Business Protection

Fair Trading Laws

Fair trading laws provide an overall level of protection and remedies under the Australian Securities and Investments Commission Act to SMEs and consumers who deal with businesses involved in the finance process, including financiers and brokers.   The Competition and Consumer Act addresses anti-competitive conduct and, in the context of equipment finance, fair trading laws associated with the supply of goods.

There have been several policy proposals since the beginning of the century which could have seen equipment finance to SMEs regulated in various ways broadly akin to consumer transactions.  AELA is pleased to note that, until recently, these have not come to fruition, due we believe, to lack of demonstrated need for a regulatory regime which would increase costs and be antithetical to the pursuit of microeconomic reform. 

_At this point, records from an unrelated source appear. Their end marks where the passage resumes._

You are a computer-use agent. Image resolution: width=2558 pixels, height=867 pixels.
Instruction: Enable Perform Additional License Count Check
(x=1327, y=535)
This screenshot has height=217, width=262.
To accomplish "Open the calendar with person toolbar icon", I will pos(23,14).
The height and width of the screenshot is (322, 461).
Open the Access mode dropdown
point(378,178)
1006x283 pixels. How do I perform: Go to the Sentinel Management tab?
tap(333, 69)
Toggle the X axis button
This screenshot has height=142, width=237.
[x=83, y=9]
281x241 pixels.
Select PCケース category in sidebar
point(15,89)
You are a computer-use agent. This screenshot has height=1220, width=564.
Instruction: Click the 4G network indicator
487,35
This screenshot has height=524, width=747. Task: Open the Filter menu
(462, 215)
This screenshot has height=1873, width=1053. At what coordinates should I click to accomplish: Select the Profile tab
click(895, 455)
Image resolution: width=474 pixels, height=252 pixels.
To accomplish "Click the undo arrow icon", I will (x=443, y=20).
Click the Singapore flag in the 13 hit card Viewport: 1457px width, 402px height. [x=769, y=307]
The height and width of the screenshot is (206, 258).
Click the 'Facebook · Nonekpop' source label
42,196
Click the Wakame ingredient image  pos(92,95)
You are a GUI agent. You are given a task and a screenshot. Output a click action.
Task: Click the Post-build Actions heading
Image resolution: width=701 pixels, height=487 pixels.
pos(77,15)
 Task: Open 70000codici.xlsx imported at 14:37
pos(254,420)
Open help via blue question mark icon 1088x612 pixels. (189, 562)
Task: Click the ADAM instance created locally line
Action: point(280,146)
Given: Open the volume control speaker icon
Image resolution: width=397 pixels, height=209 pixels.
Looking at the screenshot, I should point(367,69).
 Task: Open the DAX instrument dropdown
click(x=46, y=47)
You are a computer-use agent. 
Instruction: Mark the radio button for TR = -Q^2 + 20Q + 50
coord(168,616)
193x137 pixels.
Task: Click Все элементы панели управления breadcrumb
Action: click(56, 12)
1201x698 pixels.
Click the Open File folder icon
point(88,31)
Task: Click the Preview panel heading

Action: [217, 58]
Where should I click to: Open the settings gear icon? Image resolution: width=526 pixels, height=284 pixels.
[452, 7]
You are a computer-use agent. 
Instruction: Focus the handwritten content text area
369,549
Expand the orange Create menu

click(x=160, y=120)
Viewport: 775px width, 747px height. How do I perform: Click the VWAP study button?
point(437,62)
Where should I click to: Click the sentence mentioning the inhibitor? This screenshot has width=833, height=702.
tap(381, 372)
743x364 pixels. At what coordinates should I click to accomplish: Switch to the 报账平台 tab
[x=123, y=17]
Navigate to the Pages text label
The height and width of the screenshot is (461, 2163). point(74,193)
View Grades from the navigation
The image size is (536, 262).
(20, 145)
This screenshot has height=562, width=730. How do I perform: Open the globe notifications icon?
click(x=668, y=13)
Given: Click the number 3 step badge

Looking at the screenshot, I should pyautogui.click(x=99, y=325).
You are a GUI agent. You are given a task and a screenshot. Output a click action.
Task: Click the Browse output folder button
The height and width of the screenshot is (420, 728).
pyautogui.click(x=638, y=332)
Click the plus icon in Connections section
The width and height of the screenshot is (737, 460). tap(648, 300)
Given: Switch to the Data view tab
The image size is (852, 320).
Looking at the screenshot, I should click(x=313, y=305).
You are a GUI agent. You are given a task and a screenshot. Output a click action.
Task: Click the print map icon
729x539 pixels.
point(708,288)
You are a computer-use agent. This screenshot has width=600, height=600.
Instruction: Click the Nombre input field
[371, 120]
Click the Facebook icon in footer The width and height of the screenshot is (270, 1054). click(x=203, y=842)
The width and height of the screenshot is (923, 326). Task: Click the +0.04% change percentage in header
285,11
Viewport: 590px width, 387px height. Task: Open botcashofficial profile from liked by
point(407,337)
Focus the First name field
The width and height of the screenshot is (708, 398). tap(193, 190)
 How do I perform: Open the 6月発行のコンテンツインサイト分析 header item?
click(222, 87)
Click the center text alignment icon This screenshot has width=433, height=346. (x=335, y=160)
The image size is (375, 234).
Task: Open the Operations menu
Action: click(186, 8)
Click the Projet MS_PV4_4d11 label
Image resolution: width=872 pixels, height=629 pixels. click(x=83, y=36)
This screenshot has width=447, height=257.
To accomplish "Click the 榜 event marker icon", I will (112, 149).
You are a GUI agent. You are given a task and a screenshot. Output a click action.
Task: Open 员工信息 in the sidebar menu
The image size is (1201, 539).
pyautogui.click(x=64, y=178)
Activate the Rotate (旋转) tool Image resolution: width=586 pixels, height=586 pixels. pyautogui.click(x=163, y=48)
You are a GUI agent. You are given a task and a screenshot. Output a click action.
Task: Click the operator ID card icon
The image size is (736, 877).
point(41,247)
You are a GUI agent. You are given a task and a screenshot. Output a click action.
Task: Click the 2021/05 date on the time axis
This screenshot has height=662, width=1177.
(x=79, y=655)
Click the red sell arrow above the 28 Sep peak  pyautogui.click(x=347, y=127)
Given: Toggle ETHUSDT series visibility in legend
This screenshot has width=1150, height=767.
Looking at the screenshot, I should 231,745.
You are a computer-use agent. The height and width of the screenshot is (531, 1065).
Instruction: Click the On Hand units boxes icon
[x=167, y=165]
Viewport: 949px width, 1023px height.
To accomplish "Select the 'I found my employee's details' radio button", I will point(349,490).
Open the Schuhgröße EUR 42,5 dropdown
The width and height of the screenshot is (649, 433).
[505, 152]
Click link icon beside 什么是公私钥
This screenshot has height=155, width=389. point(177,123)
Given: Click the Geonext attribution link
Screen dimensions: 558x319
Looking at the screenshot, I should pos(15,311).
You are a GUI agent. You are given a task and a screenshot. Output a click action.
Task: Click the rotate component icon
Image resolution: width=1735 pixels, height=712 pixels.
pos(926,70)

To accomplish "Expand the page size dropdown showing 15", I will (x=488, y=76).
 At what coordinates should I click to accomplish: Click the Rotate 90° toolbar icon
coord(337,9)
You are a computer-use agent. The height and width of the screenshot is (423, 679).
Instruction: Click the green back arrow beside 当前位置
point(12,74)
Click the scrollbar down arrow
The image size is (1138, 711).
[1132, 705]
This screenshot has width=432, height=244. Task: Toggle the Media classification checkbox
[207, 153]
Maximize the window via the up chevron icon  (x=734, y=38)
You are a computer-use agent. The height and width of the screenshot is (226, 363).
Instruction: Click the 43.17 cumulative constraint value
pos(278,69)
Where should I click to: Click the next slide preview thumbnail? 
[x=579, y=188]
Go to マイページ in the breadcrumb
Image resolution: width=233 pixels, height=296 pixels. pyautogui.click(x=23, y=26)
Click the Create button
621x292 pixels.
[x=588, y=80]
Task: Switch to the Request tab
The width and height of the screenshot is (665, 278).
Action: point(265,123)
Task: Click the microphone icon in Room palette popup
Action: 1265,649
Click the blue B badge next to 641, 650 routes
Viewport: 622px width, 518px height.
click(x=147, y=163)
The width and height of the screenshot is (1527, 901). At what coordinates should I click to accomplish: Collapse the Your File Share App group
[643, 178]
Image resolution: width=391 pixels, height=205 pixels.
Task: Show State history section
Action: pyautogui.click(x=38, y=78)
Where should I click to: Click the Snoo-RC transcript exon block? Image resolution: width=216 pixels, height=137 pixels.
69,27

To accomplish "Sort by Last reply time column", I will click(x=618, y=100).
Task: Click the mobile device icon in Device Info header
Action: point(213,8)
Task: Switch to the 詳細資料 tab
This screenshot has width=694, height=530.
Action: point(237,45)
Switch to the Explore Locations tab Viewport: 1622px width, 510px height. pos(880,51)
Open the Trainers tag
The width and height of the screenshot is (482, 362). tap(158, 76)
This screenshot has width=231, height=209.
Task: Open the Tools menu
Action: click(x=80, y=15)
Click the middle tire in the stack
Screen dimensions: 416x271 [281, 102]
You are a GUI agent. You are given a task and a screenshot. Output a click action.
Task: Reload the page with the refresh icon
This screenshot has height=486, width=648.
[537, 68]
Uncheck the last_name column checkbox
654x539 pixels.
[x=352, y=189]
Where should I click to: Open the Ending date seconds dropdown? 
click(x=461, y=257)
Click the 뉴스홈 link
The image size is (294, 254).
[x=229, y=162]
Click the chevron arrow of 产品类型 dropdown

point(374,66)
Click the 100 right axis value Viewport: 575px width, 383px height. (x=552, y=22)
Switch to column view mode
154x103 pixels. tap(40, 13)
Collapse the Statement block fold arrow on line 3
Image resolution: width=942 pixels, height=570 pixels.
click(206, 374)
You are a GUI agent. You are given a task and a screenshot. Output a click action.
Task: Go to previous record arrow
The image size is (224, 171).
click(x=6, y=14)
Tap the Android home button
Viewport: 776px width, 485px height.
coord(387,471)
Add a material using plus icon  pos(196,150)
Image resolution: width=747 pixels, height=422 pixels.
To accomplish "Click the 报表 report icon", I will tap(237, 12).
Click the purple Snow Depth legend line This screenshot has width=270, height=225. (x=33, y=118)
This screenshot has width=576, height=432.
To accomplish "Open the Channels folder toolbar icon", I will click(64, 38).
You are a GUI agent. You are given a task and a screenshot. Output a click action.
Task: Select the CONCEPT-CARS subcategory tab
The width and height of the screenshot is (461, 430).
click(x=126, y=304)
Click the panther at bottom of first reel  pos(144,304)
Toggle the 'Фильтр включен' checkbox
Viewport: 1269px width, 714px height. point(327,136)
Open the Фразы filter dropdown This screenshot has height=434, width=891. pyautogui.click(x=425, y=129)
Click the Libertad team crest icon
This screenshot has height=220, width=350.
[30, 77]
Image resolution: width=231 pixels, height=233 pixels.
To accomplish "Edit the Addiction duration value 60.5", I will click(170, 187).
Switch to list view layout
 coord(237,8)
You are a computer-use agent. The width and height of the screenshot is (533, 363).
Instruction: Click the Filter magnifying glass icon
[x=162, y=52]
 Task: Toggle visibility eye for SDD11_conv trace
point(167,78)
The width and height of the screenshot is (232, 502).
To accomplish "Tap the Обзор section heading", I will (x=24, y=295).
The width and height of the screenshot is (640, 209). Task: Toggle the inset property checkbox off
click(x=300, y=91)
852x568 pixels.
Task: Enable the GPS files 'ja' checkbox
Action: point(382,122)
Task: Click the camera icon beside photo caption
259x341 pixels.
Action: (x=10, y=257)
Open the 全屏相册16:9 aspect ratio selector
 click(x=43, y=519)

Consumer-like Regulation Inappropriate

Early in 2013, AELA and CAFBA effectively worked together with small business representatives to convince the then government to shelve its ‘consumer protection’ proposals for SME finance. If they had become law, these would have resulted in outcomes such as:

  • Equipment financiers and brokers being registered with ASIC
  • Unequal regulation of traditional equipment finance products, extending to the prohibition of hire-purchase
  • Some documentary and disclosure obligations similar to the National Consumer Credit Protection Act

Farm Finance Mediation and Rights

For equipment financiers meeting the needs of farmers, there has been a gradual progression of legislation enacted in some States since the mid-1990s.  The laws affect the equipment finance products of chattel mortgage and hire-purchase (but not leases) –

  • Queensland – Credit (Rural Finance) Act – default notice before enforcement
  • New South Wales – Farm Debt Mediation Act – mandatory to offer mediation before enforcement
  • Victoria – Farm Debt Mediation Act – mandatory to offer mediation before enforcement

In addition, as part of its Farm Finance Reform initiative the Commonwealth Government has been developing proposals since 2013 for a national farm debt mediation regime, modeled on existing laws in New South Wales and Victoria.

Farmers in Western Australia who are in hire-purchase agreements have access to rights to seek postponement of enforcement action against farm machinery and for judicial review of unjust contracts.

Unfair Contract Terms

Pre-election small business protection policy commitments by the current Commonwealth Government have led to a significant change in commercial law.

Effective 12 November 2016, both the Australian Securities and Investments Commissions Act and the Competition and Consumer Act apply the same unfair contract terms rules to standard form contracts in which at least one of the parties is a ‘small business’.  These are the same rules which apply to contracts with consumers.  The extension to transactions with small business affects all commercial contracts, not just finance agreements, e.g. sales, services (e.g. technological, marketing, collections, professional), commercial relationships (e.g. introducers, referrers, franchises), etc.

Preparatory to the unfair contract terms legislation becoming law, AELA anticipates it would be prudent for businesses to review and revise their standard form commercial contracts.  While the legislation sets out specific criteria to identify a small business transaction, based on employee numbers and transaction value, it is thought for practical operational reasons standard form contracts will not distinguish between small business and other contracting party types.

A contract term found by a court to be unfair is of no legal effect.  Key approaches to assist in avoiding terms in standard form contracts being found to be unfair:

  • Having terms which are based on legitimate and justifiable business interests
  • Clear and simple drafting of contracts which are comprehensive to small business

The legislation lists contract terms which may be considered unfair, depending on the circumstances and whether a legitimate business interest exists.

Significantly, while contingent fees, such as late payment and early termination fees, are subject to unfair contract terms law, the upfront price of goods or services is not.